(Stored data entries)
::::
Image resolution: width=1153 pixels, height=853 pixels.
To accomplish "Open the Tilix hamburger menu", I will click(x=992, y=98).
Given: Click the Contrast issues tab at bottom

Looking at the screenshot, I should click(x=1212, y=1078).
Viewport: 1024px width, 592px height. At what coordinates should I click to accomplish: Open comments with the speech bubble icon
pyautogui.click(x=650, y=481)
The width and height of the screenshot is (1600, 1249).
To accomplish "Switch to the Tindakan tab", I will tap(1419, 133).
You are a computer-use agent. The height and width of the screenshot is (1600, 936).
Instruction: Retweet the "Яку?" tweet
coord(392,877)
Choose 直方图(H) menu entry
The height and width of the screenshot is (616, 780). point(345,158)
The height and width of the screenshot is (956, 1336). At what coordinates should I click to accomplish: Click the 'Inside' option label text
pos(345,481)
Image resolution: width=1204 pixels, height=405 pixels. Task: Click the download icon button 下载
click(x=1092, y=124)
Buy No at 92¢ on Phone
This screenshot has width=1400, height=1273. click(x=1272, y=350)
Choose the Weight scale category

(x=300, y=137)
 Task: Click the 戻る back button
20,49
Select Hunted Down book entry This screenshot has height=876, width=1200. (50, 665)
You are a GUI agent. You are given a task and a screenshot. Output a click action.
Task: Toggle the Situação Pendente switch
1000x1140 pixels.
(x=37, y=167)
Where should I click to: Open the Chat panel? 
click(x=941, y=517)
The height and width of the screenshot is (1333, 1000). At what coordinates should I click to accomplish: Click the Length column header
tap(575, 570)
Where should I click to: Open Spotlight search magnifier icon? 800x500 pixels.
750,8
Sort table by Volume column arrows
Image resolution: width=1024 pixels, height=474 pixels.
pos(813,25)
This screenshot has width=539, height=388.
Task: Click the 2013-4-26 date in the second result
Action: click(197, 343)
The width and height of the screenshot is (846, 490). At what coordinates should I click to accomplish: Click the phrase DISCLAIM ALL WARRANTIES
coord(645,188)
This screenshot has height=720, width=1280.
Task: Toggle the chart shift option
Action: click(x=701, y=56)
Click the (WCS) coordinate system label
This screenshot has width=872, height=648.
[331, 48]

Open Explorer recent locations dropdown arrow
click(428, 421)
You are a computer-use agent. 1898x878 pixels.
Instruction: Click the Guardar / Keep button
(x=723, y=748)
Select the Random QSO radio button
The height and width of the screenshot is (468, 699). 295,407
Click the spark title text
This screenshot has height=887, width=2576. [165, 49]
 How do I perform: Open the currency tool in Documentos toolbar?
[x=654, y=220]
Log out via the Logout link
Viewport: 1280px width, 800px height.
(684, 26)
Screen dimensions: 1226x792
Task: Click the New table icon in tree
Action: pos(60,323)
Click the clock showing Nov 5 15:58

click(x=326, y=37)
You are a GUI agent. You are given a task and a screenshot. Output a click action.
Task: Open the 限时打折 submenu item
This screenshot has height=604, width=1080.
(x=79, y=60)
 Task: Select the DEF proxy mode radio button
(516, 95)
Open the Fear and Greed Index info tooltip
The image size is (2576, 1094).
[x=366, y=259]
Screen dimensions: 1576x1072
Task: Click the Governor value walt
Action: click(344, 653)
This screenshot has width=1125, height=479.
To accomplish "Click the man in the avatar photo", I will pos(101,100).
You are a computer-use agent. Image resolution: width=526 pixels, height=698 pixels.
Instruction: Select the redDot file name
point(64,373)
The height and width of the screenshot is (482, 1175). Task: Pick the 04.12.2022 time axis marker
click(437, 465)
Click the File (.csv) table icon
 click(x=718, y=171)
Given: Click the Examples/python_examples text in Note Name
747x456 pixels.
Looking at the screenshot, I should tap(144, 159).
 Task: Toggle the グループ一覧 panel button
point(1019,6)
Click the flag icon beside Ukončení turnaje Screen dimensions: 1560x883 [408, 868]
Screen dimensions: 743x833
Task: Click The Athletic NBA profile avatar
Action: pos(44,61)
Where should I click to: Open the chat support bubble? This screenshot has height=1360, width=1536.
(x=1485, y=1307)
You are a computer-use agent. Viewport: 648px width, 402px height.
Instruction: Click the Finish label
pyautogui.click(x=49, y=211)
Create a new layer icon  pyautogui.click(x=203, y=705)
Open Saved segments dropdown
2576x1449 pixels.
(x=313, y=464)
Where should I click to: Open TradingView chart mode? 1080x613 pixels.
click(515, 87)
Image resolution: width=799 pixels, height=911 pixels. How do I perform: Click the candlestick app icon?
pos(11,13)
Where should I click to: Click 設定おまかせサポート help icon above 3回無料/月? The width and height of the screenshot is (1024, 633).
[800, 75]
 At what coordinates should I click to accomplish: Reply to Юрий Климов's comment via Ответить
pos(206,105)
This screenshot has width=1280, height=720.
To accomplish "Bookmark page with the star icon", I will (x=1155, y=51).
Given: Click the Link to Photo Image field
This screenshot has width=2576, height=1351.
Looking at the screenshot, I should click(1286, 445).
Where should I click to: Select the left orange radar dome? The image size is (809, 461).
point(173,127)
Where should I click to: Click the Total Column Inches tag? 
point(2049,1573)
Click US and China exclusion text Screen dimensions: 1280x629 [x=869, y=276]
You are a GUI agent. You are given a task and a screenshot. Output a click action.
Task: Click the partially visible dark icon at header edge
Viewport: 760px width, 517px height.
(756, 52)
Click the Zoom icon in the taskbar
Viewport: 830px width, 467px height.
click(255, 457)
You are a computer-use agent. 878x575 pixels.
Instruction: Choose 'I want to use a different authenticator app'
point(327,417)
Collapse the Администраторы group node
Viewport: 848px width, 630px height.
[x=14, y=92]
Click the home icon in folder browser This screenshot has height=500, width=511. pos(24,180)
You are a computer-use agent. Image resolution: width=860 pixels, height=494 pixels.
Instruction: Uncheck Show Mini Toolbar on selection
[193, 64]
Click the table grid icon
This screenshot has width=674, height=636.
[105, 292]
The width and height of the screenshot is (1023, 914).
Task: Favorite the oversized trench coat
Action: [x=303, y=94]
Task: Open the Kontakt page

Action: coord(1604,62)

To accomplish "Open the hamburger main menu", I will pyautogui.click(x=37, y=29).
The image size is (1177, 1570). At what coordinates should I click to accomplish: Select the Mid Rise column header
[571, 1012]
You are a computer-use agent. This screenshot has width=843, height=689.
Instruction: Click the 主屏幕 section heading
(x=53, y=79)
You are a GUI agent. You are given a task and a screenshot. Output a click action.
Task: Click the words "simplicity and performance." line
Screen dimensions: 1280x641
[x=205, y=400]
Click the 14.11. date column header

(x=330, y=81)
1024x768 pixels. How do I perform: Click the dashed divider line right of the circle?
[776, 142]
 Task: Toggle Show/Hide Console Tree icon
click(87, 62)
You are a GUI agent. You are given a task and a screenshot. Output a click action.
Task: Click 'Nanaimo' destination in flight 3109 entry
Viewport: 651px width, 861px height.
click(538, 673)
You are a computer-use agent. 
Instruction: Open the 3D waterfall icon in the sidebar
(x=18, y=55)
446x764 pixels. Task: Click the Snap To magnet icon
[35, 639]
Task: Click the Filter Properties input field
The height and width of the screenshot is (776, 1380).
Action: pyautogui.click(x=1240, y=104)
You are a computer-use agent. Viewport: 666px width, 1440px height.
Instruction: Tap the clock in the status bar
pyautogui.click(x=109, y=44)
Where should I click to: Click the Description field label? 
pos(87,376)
::::
### HOW TO COMPLETE THIS TASK
The required answer is each line of the entries containing the string "will".

### FINAL ANSWER
To accomplish "Open the Tilix hamburger menu", I will click(x=992, y=98).
To accomplish "Switch to the Tindakan tab", I will tap(1419, 133).
To accomplish "Click the man in the avatar photo", I will pos(101,100).
To accomplish "Bookmark page with the star icon", I will (x=1155, y=51).
To accomplish "Open the hamburger main menu", I will pyautogui.click(x=37, y=29).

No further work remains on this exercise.